_Raw records_:

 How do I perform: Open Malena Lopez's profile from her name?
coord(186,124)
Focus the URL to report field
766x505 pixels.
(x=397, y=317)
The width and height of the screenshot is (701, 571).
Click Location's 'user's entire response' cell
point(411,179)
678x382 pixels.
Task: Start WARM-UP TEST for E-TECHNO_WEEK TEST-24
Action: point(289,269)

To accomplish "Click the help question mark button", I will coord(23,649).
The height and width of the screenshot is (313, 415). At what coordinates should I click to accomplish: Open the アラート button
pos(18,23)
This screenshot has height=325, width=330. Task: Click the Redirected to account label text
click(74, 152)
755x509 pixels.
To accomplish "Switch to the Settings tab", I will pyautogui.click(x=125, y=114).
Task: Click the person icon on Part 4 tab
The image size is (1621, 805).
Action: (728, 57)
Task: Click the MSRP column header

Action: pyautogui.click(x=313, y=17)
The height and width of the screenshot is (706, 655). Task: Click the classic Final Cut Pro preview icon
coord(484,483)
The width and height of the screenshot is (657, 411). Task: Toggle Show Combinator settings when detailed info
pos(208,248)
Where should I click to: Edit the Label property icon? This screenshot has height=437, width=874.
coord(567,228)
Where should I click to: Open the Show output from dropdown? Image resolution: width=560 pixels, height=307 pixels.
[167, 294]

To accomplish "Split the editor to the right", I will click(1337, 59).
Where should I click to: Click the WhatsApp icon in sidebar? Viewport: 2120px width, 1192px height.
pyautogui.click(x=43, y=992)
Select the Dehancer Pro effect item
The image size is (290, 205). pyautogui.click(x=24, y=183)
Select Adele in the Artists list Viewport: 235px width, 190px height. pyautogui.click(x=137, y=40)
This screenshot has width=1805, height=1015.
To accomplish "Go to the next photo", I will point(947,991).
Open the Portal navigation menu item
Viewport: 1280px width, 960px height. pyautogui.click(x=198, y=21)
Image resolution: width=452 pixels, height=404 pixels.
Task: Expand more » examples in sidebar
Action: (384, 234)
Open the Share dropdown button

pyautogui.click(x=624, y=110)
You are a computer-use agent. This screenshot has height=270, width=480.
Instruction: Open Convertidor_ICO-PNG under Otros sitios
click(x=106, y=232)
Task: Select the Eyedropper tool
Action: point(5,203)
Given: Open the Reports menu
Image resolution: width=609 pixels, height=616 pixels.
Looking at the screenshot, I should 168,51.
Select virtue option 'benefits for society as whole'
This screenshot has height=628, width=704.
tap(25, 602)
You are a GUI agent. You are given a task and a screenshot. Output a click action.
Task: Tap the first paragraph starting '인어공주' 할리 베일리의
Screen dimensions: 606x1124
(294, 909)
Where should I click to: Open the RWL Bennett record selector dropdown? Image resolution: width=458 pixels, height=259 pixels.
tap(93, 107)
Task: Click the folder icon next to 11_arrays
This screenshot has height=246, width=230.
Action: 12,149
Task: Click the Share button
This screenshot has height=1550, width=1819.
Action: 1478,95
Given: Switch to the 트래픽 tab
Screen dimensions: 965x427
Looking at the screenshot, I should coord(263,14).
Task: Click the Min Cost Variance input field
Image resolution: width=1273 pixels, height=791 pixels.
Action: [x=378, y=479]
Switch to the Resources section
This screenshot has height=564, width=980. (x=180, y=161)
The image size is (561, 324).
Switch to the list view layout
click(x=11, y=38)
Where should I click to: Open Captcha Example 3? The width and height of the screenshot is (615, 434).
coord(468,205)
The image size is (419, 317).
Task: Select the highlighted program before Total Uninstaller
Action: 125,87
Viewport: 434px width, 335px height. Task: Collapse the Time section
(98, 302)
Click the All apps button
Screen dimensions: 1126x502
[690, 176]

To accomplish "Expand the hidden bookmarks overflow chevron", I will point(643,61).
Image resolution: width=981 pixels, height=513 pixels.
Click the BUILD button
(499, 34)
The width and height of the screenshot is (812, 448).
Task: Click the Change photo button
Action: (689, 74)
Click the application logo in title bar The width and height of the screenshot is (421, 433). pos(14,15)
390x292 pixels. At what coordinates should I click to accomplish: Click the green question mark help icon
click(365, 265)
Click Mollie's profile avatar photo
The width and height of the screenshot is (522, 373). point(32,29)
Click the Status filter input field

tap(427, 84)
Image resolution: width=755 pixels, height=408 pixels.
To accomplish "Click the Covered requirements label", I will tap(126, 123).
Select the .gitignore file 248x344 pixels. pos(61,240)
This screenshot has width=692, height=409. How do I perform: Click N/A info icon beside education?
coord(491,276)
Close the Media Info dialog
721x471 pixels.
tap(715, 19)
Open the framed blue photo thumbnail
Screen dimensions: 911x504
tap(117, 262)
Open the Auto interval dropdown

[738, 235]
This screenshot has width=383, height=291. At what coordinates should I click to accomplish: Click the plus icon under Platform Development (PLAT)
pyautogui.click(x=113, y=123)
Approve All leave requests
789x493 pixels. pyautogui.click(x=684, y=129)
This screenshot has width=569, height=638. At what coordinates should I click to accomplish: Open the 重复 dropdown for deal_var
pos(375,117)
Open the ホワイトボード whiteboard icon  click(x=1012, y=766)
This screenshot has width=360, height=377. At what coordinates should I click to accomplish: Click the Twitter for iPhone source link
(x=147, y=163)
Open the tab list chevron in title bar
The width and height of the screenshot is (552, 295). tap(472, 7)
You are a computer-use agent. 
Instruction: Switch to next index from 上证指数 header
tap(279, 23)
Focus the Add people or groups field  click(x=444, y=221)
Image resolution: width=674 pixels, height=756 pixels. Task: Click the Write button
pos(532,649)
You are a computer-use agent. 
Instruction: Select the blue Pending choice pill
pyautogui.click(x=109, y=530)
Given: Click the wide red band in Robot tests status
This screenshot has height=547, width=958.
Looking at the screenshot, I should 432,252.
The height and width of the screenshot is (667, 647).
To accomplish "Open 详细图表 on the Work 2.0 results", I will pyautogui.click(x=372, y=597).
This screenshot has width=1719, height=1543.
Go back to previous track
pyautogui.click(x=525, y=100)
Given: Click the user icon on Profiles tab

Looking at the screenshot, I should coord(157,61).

_Task to complete_: Reproduce every row above character for character, with no changes of any kind.

_Reply_:
 How do I perform: Open Malena Lopez's profile from her name?
coord(186,124)
Focus the URL to report field
766x505 pixels.
(x=397, y=317)
The width and height of the screenshot is (701, 571).
Click Location's 'user's entire response' cell
point(411,179)
678x382 pixels.
Task: Start WARM-UP TEST for E-TECHNO_WEEK TEST-24
Action: point(289,269)

To accomplish "Click the help question mark button", I will coord(23,649).
The height and width of the screenshot is (313, 415). At what coordinates should I click to accomplish: Open the アラート button
pos(18,23)
This screenshot has height=325, width=330. Task: Click the Redirected to account label text
click(74, 152)
755x509 pixels.
To accomplish "Switch to the Settings tab", I will pyautogui.click(x=125, y=114).
Task: Click the person icon on Part 4 tab
The image size is (1621, 805).
Action: (728, 57)
Task: Click the MSRP column header

Action: pyautogui.click(x=313, y=17)
The height and width of the screenshot is (706, 655). Task: Click the classic Final Cut Pro preview icon
coord(484,483)
The width and height of the screenshot is (657, 411). Task: Toggle Show Combinator settings when detailed info
pos(208,248)
Where should I click to: Edit the Label property icon? This screenshot has height=437, width=874.
coord(567,228)
Where should I click to: Open the Show output from dropdown? Image resolution: width=560 pixels, height=307 pixels.
[167, 294]

To accomplish "Split the editor to the right", I will click(1337, 59).
Where should I click to: Click the WhatsApp icon in sidebar? Viewport: 2120px width, 1192px height.
pyautogui.click(x=43, y=992)
Select the Dehancer Pro effect item
The image size is (290, 205). pyautogui.click(x=24, y=183)
Select Adele in the Artists list Viewport: 235px width, 190px height. pyautogui.click(x=137, y=40)
This screenshot has width=1805, height=1015.
To accomplish "Go to the next photo", I will point(947,991).
Open the Portal navigation menu item
Viewport: 1280px width, 960px height. pyautogui.click(x=198, y=21)
Image resolution: width=452 pixels, height=404 pixels.
Task: Expand more » examples in sidebar
Action: (384, 234)
Open the Share dropdown button

pyautogui.click(x=624, y=110)
You are a computer-use agent. This screenshot has height=270, width=480.
Instruction: Open Convertidor_ICO-PNG under Otros sitios
click(x=106, y=232)
Task: Select the Eyedropper tool
Action: point(5,203)
Given: Open the Reports menu
Image resolution: width=609 pixels, height=616 pixels.
Looking at the screenshot, I should 168,51.
Select virtue option 'benefits for society as whole'
This screenshot has height=628, width=704.
tap(25, 602)
You are a GUI agent. You are given a task and a screenshot. Output a click action.
Task: Tap the first paragraph starting '인어공주' 할리 베일리의
Screen dimensions: 606x1124
(294, 909)
Where should I click to: Open the RWL Bennett record selector dropdown? Image resolution: width=458 pixels, height=259 pixels.
tap(93, 107)
Task: Click the folder icon next to 11_arrays
This screenshot has height=246, width=230.
Action: 12,149
Task: Click the Share button
This screenshot has height=1550, width=1819.
Action: 1478,95
Given: Switch to the 트래픽 tab
Screen dimensions: 965x427
Looking at the screenshot, I should coord(263,14).
Task: Click the Min Cost Variance input field
Image resolution: width=1273 pixels, height=791 pixels.
Action: [x=378, y=479]
Switch to the Resources section
This screenshot has height=564, width=980. (x=180, y=161)
The image size is (561, 324).
Switch to the list view layout
click(x=11, y=38)
Where should I click to: Open Captcha Example 3? The width and height of the screenshot is (615, 434).
coord(468,205)
The image size is (419, 317).
Task: Select the highlighted program before Total Uninstaller
Action: 125,87
Viewport: 434px width, 335px height. Task: Collapse the Time section
(98, 302)
Click the All apps button
Screen dimensions: 1126x502
[690, 176]

To accomplish "Expand the hidden bookmarks overflow chevron", I will point(643,61).
Image resolution: width=981 pixels, height=513 pixels.
Click the BUILD button
(499, 34)
The width and height of the screenshot is (812, 448).
Task: Click the Change photo button
Action: (689, 74)
Click the application logo in title bar The width and height of the screenshot is (421, 433). pos(14,15)
390x292 pixels. At what coordinates should I click to accomplish: Click the green question mark help icon
click(365, 265)
Click Mollie's profile avatar photo
The width and height of the screenshot is (522, 373). point(32,29)
Click the Status filter input field

tap(427, 84)
Image resolution: width=755 pixels, height=408 pixels.
To accomplish "Click the Covered requirements label", I will tap(126, 123).
Select the .gitignore file 248x344 pixels. pos(61,240)
This screenshot has width=692, height=409. How do I perform: Click N/A info icon beside education?
coord(491,276)
Close the Media Info dialog
721x471 pixels.
tap(715, 19)
Open the framed blue photo thumbnail
Screen dimensions: 911x504
tap(117, 262)
Open the Auto interval dropdown

[738, 235]
This screenshot has width=383, height=291. At what coordinates should I click to accomplish: Click the plus icon under Platform Development (PLAT)
pyautogui.click(x=113, y=123)
Approve All leave requests
789x493 pixels. pyautogui.click(x=684, y=129)
This screenshot has width=569, height=638. At what coordinates should I click to accomplish: Open the 重复 dropdown for deal_var
pos(375,117)
Open the ホワイトボード whiteboard icon  click(x=1012, y=766)
This screenshot has width=360, height=377. At what coordinates should I click to accomplish: Click the Twitter for iPhone source link
(x=147, y=163)
Open the tab list chevron in title bar
The width and height of the screenshot is (552, 295). tap(472, 7)
You are a computer-use agent. 
Instruction: Switch to next index from 上证指数 header
tap(279, 23)
Focus the Add people or groups field  click(x=444, y=221)
Image resolution: width=674 pixels, height=756 pixels. Task: Click the Write button
pos(532,649)
You are a computer-use agent. 
Instruction: Select the blue Pending choice pill
pyautogui.click(x=109, y=530)
Given: Click the wide red band in Robot tests status
This screenshot has height=547, width=958.
Looking at the screenshot, I should 432,252.
The height and width of the screenshot is (667, 647).
To accomplish "Open 详细图表 on the Work 2.0 results", I will pyautogui.click(x=372, y=597).
This screenshot has width=1719, height=1543.
Go back to previous track
pyautogui.click(x=525, y=100)
Given: Click the user icon on Profiles tab

Looking at the screenshot, I should coord(157,61).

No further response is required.